Le témoignage est précieux pour une autre raison. Emmenegger est l’un des rares Suisses à s’être rendu dans le Donbass entre 2023 et 2025. En tant que simple voyageur, sans escorte militaire aucune. Ce qu’il a observé sur place contredit bien des idées reçues véhiculées en Occident au sujet de la région et de ses habitants. Ainsi, le bourg de Sartana, près de Marioupol, n’a pas du tout été détruit par les frappes russes, contrairement à ce qu’a affirmé le journal Le Monde en mars 2022. Dans les régions occupées par l’armée russe, la vie a repris son cours, souvent à la satisfaction des habitants. Les villes et villages sont reconstruits et de facto intégrés à l’architecture administrative russe.
Au cours de l’entretien, Emmenegger décrit aussi quel est l’état d’esprit des Russes actuellement vis-à-vis de la guerre, comment se porte le pays et comment il envisage une voie de développement qui lui est propre, à cheval entre la civilisation européenne et les grands espaces eurasiatiques. Il raconte aussi comment les Russes perçoivent la Suisse. « Plus personne ne la considère neutre », dit-il. Sur place, « j’ai grande peine à sauver l’honneur de mon pays, mais je m’y attache encore ».
À ceux qui l’accusent de relayer la propagande du Kremlin, Emmenegger répond, avec humour : « Peu importe les explications que je pourrais donner à mes contradicteurs : ils me considéreront toujours comme l’agent du Kremlin, le suppôt de Poutine, “payé combien” ? Et, si je ne suis payé rien du tout, c’est que je suis un idiot utile.
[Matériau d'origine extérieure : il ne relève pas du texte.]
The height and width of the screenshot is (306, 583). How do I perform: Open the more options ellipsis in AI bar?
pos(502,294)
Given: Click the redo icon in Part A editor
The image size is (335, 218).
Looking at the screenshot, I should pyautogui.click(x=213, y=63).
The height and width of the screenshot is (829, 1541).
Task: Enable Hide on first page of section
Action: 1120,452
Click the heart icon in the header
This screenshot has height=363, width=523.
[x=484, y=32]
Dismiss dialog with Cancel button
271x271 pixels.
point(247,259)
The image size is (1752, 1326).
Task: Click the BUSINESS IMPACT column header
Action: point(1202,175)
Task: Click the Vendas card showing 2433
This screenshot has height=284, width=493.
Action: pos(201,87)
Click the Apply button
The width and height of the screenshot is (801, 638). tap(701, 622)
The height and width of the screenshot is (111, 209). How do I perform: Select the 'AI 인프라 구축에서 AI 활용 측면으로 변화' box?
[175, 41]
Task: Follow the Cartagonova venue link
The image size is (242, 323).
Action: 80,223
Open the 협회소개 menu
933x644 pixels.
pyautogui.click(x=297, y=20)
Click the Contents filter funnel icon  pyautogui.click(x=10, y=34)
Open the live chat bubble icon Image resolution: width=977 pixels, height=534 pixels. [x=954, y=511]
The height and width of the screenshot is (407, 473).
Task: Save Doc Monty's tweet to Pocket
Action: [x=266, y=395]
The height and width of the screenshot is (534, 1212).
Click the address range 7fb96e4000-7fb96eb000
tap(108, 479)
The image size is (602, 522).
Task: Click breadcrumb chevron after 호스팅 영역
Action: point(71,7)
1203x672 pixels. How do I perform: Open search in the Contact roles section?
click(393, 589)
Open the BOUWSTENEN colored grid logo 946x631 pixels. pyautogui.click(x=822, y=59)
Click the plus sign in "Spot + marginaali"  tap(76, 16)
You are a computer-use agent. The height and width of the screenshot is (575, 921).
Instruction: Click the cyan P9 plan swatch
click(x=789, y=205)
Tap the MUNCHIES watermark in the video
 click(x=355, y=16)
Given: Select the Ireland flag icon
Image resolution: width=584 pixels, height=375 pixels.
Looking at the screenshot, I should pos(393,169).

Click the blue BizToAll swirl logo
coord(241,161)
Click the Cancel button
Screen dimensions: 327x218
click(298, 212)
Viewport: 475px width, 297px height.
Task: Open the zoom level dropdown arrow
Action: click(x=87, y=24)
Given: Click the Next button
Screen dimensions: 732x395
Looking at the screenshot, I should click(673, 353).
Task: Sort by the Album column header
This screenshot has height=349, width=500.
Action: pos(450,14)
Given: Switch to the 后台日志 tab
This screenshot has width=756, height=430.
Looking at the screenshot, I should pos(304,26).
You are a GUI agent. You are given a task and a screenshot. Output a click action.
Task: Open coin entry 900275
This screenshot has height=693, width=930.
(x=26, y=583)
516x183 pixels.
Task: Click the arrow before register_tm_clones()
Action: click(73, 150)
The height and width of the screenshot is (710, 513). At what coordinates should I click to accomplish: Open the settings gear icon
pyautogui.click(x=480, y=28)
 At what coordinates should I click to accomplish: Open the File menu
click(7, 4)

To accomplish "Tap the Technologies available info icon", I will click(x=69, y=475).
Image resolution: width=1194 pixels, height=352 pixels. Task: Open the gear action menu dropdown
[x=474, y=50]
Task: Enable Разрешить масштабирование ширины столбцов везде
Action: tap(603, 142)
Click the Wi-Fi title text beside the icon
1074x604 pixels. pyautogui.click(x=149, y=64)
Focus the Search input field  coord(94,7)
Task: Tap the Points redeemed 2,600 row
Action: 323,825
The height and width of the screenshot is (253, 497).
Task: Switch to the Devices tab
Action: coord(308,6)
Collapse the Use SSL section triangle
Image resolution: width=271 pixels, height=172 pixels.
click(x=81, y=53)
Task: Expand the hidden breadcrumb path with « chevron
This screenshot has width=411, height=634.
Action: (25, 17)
Ces attaques personnelles m’ont souvent donné envie de demander un salaire à l’administration russe… »
S’il aime la Russie, qu’il considère un peu comme son pays de cœur, le Fribourgeois n’en apprécie pas pour autant toutes les évolutions. Ainsi, la technologie et les outils de surveillance y sont plus développés qu’en Occident. La mondialisation et la société de consommation y gagnent aussi du terrain.
De ses voyages, le Fribourgeois a tiré un livre, Un Suisse au Donbass : Sotchi-Marioupol-Yalta, 2023-2025, paru le 14 avril 2026 aux Éditions du Canoë.